▸ **Written instruction**:
Reproduce the listing below in full, swapping "browser back arrow" for "browser back button" and leaving every other part unchanged.

▸ **The data**:
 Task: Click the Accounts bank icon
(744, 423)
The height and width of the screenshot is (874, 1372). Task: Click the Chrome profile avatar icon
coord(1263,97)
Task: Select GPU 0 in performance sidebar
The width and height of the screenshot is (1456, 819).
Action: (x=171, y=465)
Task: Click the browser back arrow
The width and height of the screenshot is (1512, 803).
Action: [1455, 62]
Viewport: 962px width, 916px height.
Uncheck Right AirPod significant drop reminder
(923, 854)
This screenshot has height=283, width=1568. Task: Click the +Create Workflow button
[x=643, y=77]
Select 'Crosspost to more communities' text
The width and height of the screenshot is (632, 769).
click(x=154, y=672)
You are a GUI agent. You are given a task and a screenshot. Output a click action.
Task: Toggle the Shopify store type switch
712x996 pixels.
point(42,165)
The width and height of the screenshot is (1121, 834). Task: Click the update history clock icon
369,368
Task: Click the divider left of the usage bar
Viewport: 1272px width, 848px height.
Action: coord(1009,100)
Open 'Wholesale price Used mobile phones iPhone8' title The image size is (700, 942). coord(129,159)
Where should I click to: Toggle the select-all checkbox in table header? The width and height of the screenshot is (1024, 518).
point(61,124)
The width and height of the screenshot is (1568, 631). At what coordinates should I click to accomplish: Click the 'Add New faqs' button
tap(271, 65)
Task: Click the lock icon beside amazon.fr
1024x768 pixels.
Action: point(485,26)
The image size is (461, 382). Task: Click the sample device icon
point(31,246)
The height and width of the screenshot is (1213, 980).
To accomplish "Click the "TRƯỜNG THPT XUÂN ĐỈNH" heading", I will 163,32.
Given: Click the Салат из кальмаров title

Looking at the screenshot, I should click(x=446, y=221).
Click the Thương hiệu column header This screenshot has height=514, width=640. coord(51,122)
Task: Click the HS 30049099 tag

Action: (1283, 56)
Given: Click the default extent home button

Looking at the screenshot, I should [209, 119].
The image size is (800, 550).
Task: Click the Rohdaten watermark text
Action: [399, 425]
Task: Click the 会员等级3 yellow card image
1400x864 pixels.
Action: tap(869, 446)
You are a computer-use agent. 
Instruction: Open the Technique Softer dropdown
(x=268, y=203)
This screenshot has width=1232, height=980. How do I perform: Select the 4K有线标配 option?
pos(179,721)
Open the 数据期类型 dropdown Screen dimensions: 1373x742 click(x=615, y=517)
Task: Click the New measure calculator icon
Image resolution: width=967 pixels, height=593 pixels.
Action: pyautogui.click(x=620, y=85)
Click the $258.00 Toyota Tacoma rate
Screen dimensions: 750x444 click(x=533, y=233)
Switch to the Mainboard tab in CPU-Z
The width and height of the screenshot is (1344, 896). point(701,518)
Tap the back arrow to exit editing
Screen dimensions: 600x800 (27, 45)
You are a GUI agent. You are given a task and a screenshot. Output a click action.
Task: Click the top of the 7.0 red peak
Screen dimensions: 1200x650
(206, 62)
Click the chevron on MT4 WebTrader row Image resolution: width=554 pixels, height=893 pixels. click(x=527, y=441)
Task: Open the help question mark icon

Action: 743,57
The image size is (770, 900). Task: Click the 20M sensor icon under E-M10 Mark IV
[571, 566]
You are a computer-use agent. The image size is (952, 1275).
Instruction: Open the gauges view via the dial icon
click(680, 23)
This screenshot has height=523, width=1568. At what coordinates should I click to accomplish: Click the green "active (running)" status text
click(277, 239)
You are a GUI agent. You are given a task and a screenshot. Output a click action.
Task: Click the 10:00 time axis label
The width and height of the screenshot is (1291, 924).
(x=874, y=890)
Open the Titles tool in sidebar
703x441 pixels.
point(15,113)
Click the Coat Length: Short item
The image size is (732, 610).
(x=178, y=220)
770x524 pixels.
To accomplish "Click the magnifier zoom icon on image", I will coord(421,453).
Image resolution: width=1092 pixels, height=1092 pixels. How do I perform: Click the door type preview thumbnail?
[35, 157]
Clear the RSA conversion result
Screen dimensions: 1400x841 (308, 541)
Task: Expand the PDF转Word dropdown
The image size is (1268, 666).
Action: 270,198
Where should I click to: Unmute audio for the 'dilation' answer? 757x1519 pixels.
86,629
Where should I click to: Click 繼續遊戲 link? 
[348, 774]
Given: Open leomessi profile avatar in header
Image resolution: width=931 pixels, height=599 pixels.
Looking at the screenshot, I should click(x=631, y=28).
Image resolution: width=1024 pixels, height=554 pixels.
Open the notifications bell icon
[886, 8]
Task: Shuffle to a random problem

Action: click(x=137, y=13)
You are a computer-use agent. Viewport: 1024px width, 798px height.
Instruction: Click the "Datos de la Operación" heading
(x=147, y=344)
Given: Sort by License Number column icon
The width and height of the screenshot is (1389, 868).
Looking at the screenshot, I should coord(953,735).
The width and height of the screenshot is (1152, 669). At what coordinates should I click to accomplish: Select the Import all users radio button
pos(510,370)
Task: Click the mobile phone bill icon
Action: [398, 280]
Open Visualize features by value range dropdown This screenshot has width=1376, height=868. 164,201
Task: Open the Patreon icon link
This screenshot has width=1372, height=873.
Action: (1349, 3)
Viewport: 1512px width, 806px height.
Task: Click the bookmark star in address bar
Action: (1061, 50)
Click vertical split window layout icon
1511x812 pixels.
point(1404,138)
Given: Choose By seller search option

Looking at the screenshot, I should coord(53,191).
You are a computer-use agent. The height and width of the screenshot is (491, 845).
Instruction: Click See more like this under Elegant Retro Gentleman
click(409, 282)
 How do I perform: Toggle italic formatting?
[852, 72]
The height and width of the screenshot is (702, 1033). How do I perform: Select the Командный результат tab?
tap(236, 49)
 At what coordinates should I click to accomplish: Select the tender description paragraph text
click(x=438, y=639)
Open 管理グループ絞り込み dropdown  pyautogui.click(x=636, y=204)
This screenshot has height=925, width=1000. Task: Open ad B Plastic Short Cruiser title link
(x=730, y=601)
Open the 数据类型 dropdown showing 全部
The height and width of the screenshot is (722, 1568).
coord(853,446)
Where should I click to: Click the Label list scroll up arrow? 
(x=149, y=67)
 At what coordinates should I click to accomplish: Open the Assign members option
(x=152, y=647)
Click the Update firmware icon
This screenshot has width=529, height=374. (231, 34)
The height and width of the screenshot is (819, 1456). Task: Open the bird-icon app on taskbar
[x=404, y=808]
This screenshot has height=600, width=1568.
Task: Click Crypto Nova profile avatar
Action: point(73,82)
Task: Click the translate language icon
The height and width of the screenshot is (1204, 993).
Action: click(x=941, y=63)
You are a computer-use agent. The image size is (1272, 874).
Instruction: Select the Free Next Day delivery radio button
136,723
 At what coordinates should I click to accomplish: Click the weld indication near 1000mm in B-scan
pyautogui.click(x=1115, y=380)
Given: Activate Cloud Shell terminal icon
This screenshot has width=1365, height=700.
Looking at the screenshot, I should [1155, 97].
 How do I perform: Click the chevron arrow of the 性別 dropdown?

▸ **Answer**:
 Task: Click the Accounts bank icon
(744, 423)
The height and width of the screenshot is (874, 1372). Task: Click the Chrome profile avatar icon
coord(1263,97)
Task: Select GPU 0 in performance sidebar
The width and height of the screenshot is (1456, 819).
Action: (x=171, y=465)
Task: Click the browser back button
The width and height of the screenshot is (1512, 803).
Action: [1455, 62]
Viewport: 962px width, 916px height.
Uncheck Right AirPod significant drop reminder
(923, 854)
This screenshot has height=283, width=1568. Task: Click the +Create Workflow button
[x=643, y=77]
Select 'Crosspost to more communities' text
The width and height of the screenshot is (632, 769).
click(x=154, y=672)
You are a GUI agent. You are given a task and a screenshot. Output a click action.
Task: Toggle the Shopify store type switch
712x996 pixels.
point(42,165)
The width and height of the screenshot is (1121, 834). Task: Click the update history clock icon
369,368
Task: Click the divider left of the usage bar
Viewport: 1272px width, 848px height.
Action: coord(1009,100)
Open 'Wholesale price Used mobile phones iPhone8' title The image size is (700, 942). coord(129,159)
Where should I click to: Toggle the select-all checkbox in table header? The width and height of the screenshot is (1024, 518).
point(61,124)
The width and height of the screenshot is (1568, 631). At what coordinates should I click to accomplish: Click the 'Add New faqs' button
tap(271, 65)
Task: Click the lock icon beside amazon.fr
1024x768 pixels.
Action: point(485,26)
The image size is (461, 382). Task: Click the sample device icon
point(31,246)
The height and width of the screenshot is (1213, 980).
To accomplish "Click the "TRƯỜNG THPT XUÂN ĐỈNH" heading", I will 163,32.
Given: Click the Салат из кальмаров title

Looking at the screenshot, I should click(x=446, y=221).
Click the Thương hiệu column header This screenshot has height=514, width=640. coord(51,122)
Task: Click the HS 30049099 tag

Action: (1283, 56)
Given: Click the default extent home button

Looking at the screenshot, I should [209, 119].
The image size is (800, 550).
Task: Click the Rohdaten watermark text
Action: [399, 425]
Task: Click the 会员等级3 yellow card image
1400x864 pixels.
Action: tap(869, 446)
You are a computer-use agent. 
Instruction: Open the Technique Softer dropdown
(x=268, y=203)
This screenshot has width=1232, height=980. How do I perform: Select the 4K有线标配 option?
pos(179,721)
Open the 数据期类型 dropdown Screen dimensions: 1373x742 click(x=615, y=517)
Task: Click the New measure calculator icon
Image resolution: width=967 pixels, height=593 pixels.
Action: pyautogui.click(x=620, y=85)
Click the $258.00 Toyota Tacoma rate
Screen dimensions: 750x444 click(x=533, y=233)
Switch to the Mainboard tab in CPU-Z
The width and height of the screenshot is (1344, 896). point(701,518)
Tap the back arrow to exit editing
Screen dimensions: 600x800 (27, 45)
You are a GUI agent. You are given a task and a screenshot. Output a click action.
Task: Click the top of the 7.0 red peak
Screen dimensions: 1200x650
(206, 62)
Click the chevron on MT4 WebTrader row Image resolution: width=554 pixels, height=893 pixels. click(x=527, y=441)
Task: Open the help question mark icon

Action: 743,57
The image size is (770, 900). Task: Click the 20M sensor icon under E-M10 Mark IV
[571, 566]
You are a computer-use agent. The image size is (952, 1275).
Instruction: Open the gauges view via the dial icon
click(680, 23)
This screenshot has height=523, width=1568. At what coordinates should I click to accomplish: Click the green "active (running)" status text
click(277, 239)
You are a GUI agent. You are given a task and a screenshot. Output a click action.
Task: Click the 10:00 time axis label
The width and height of the screenshot is (1291, 924).
(x=874, y=890)
Open the Titles tool in sidebar
703x441 pixels.
point(15,113)
Click the Coat Length: Short item
The image size is (732, 610).
(x=178, y=220)
770x524 pixels.
To accomplish "Click the magnifier zoom icon on image", I will coord(421,453).
Image resolution: width=1092 pixels, height=1092 pixels. How do I perform: Click the door type preview thumbnail?
[35, 157]
Clear the RSA conversion result
Screen dimensions: 1400x841 (308, 541)
Task: Expand the PDF转Word dropdown
The image size is (1268, 666).
Action: 270,198
Where should I click to: Unmute audio for the 'dilation' answer? 757x1519 pixels.
86,629
Where should I click to: Click 繼續遊戲 link? 
[348, 774]
Given: Open leomessi profile avatar in header
Image resolution: width=931 pixels, height=599 pixels.
Looking at the screenshot, I should click(x=631, y=28).
Image resolution: width=1024 pixels, height=554 pixels.
Open the notifications bell icon
[886, 8]
Task: Shuffle to a random problem

Action: click(x=137, y=13)
You are a computer-use agent. Viewport: 1024px width, 798px height.
Instruction: Click the "Datos de la Operación" heading
(x=147, y=344)
Given: Sort by License Number column icon
The width and height of the screenshot is (1389, 868).
Looking at the screenshot, I should coord(953,735).
The width and height of the screenshot is (1152, 669). At what coordinates should I click to accomplish: Select the Import all users radio button
pos(510,370)
Task: Click the mobile phone bill icon
Action: [398, 280]
Open Visualize features by value range dropdown This screenshot has width=1376, height=868. 164,201
Task: Open the Patreon icon link
This screenshot has width=1372, height=873.
Action: (1349, 3)
Viewport: 1512px width, 806px height.
Task: Click the bookmark star in address bar
Action: (1061, 50)
Click vertical split window layout icon
1511x812 pixels.
point(1404,138)
Given: Choose By seller search option

Looking at the screenshot, I should coord(53,191).
You are a computer-use agent. The height and width of the screenshot is (491, 845).
Instruction: Click See more like this under Elegant Retro Gentleman
click(409, 282)
 How do I perform: Toggle italic formatting?
[852, 72]
The height and width of the screenshot is (702, 1033). How do I perform: Select the Командный результат tab?
tap(236, 49)
 At what coordinates should I click to accomplish: Select the tender description paragraph text
click(x=438, y=639)
Open 管理グループ絞り込み dropdown  pyautogui.click(x=636, y=204)
This screenshot has height=925, width=1000. Task: Open ad B Plastic Short Cruiser title link
(x=730, y=601)
Open the 数据类型 dropdown showing 全部
The height and width of the screenshot is (722, 1568).
coord(853,446)
Where should I click to: Click the Label list scroll up arrow? 
(x=149, y=67)
 At what coordinates should I click to accomplish: Open the Assign members option
(x=152, y=647)
Click the Update firmware icon
This screenshot has width=529, height=374. (231, 34)
The height and width of the screenshot is (819, 1456). Task: Open the bird-icon app on taskbar
[x=404, y=808]
This screenshot has height=600, width=1568.
Task: Click Crypto Nova profile avatar
Action: point(73,82)
Task: Click the translate language icon
The height and width of the screenshot is (1204, 993).
Action: click(x=941, y=63)
You are a computer-use agent. The image size is (1272, 874).
Instruction: Select the Free Next Day delivery radio button
136,723
 At what coordinates should I click to accomplish: Click the weld indication near 1000mm in B-scan
pyautogui.click(x=1115, y=380)
Given: Activate Cloud Shell terminal icon
This screenshot has width=1365, height=700.
Looking at the screenshot, I should [1155, 97].
 How do I perform: Click the chevron arrow of the 性別 dropdown?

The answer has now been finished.